Task statement:
Set down, please, without alteration, the lines of the entries below from the first through the one containing "Tap the sheet grabber handle".

Saved data entries:
..........

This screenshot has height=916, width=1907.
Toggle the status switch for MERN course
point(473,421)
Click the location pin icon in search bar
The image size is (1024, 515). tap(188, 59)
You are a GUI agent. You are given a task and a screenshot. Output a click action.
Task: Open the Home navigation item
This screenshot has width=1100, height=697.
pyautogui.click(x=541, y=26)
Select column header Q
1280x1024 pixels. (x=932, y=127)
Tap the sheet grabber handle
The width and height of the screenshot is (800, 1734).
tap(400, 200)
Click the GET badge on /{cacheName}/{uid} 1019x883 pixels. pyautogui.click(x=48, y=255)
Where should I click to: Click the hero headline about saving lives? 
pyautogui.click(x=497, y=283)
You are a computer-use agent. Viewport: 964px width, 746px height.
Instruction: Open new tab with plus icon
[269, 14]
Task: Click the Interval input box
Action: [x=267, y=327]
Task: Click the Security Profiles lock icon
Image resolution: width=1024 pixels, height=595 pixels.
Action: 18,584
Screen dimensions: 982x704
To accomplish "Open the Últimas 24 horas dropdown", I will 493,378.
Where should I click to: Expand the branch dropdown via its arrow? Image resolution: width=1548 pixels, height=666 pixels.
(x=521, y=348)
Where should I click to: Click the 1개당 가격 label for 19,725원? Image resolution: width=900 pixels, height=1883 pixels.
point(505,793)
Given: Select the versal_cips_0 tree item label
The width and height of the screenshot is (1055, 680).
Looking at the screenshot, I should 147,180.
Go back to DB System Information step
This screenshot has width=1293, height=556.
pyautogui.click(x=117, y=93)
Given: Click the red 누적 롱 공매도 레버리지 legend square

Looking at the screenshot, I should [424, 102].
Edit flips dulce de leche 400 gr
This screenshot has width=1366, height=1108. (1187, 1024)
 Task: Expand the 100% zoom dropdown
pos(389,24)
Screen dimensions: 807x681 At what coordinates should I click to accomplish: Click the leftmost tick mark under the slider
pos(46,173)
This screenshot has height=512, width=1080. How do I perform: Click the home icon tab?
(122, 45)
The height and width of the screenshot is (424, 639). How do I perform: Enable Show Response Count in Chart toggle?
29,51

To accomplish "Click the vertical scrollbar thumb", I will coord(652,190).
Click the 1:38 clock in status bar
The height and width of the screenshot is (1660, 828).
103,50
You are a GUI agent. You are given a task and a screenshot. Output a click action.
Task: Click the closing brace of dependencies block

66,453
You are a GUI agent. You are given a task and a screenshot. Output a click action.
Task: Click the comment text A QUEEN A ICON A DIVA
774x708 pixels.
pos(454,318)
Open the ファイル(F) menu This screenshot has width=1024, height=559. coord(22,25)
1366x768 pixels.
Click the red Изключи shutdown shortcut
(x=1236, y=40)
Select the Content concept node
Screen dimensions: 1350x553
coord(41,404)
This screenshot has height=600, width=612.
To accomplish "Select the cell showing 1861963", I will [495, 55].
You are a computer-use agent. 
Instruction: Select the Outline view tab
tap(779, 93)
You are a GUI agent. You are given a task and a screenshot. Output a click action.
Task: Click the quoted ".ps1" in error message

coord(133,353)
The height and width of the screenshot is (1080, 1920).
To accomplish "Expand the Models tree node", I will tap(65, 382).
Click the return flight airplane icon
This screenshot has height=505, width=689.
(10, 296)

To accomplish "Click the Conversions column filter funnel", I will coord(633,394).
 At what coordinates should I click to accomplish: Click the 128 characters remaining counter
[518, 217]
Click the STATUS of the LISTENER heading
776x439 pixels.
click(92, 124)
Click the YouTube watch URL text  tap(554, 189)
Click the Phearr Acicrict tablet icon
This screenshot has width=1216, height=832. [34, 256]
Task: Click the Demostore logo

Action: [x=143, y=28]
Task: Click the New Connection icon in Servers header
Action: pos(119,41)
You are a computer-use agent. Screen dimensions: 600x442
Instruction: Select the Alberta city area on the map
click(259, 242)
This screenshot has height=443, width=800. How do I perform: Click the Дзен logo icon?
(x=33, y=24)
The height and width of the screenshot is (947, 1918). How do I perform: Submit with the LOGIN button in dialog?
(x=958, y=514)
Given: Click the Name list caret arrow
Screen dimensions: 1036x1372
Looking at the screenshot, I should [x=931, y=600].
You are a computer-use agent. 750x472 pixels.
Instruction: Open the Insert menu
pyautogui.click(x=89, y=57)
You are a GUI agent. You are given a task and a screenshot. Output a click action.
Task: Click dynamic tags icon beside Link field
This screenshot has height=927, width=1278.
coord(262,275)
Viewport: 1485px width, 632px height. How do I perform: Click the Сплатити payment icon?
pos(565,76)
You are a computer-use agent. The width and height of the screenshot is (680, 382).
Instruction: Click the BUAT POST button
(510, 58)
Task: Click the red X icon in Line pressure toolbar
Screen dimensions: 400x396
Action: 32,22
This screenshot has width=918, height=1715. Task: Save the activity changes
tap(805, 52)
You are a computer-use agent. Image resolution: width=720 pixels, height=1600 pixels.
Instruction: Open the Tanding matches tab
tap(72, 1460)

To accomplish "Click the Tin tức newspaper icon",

..........

Reply to the exercise:
This screenshot has height=916, width=1907.
Toggle the status switch for MERN course
point(473,421)
Click the location pin icon in search bar
The image size is (1024, 515). tap(188, 59)
You are a GUI agent. You are given a task and a screenshot. Output a click action.
Task: Open the Home navigation item
This screenshot has width=1100, height=697.
pyautogui.click(x=541, y=26)
Select column header Q
1280x1024 pixels. (x=932, y=127)
Tap the sheet grabber handle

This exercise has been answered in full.